We work to educate parents that these feelings are normal and reinforce our role as a supportive partner in their child’s development. We hold a responsibility to not only nurture the young minds that will lead the next generation but ultimately to support, guide and care for their parents and carers too.

Two smiling adults, a man and a woman, stand in front of langley park school. the man is wearing a grey sweater and has an id badge, while the woman is in a blue denim jacket.

Integrating Parents Into Nursery Life

Parental involvement is a key part of a child’s early learning and development. Integrating parents into the nursery’s daily life can be achieved in many different ways! 

At Fennies London Lane, we host regular parent workshops to educate our parents on early childhood development and the nursery curriculum allowing parents to fully understand the critical learning taking place and how they can support it at home. 

We also encourage our parents to come into the setting and share their skills and passions with the children! 

Creating a nursery which is fully inclusive and allows parents and carers to be a significant part of their child’s journey will enhance the children’s learning. By embracing diverse ideas, cultures, and visions, we create a magical tapestry that truly reflects the families we engage with every day.

The most impactful partnerships view parents as co-educators in their child’s care and learning.

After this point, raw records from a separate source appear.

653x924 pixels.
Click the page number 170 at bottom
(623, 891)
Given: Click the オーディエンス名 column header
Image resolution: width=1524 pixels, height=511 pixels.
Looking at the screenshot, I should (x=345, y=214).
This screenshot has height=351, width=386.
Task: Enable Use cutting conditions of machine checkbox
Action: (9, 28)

An open, transparent, and collaborative approach allows providers to tap into parents’ unique insights that they nursery offers. 

Local Community Partnerships

At Fennies London Lane, we believe in fostering partnerships with local businesses and community members. This not only provides enriching experiences for the children but also brings together the wider community. 

Recently, we invited a local author to London Lane to meet with our parents and the team, bringing the local community together. The book is a guide to parents on choosing the right nursery, and parents were able to speak with and spend time with the author answering questions and adding feedback to create an essential nursery checklist within the back of the book.

Events like this allow us to support local businesses while bringing our own community together.

We have also had a very special visit from a local hairdresser who came to give the children their first haircuts right at the nursery. 

Additionally, the D&B Academy of Performing Arts toured the nursery and put on a special performance for the children. Experiences like these expose children to new people and ideas widening their learning. 

Staying engaged with our community helps create a nurturing village for our children and being a hub for parents to feel they’re fully supported is an achievement we will continue to be proud of and we will evolve by extending this.

A young child with wet hair, draped in a black salon cape, looks downwards during a haircut, with a blurred blue garment and interior background.

So, these are some of the ways we build successful parent partnerships at Fennies London Lane, but how can you embed these connections at your nursery? 

  • Create a space where parents/carers can communicate.
  • Use platforms to create a knowledge library where you can educate all things Early Years.
  • Host a parent forum or have parent champions and create a transparent action plan that is achievable.
  • Listen to the parents/carers – “You said we did”.
  • Welcome insights of home life into the nursery.
  • Host an event for all families.
  • Suggestion boxes.
  • Parent planning/curriculum ideas and add to the nursery’s daily planning/curriculum.
  • Personally take a moment to find out more about your parents/carer’s passions, and jobs and involve the

Lastly, maintaining confidentiality, respect, and open communication will ensure parents feel secure and truly build great transparency and honesty!

We maintain a theory of “You said, we Did” with parents having a platform to offer feedback and suggest improvements. This allows parents to be really involved in creating an amazing education hub, and ultimately have parents’ opinions, ideas and passions coinciding with Fennies day to day nursery life!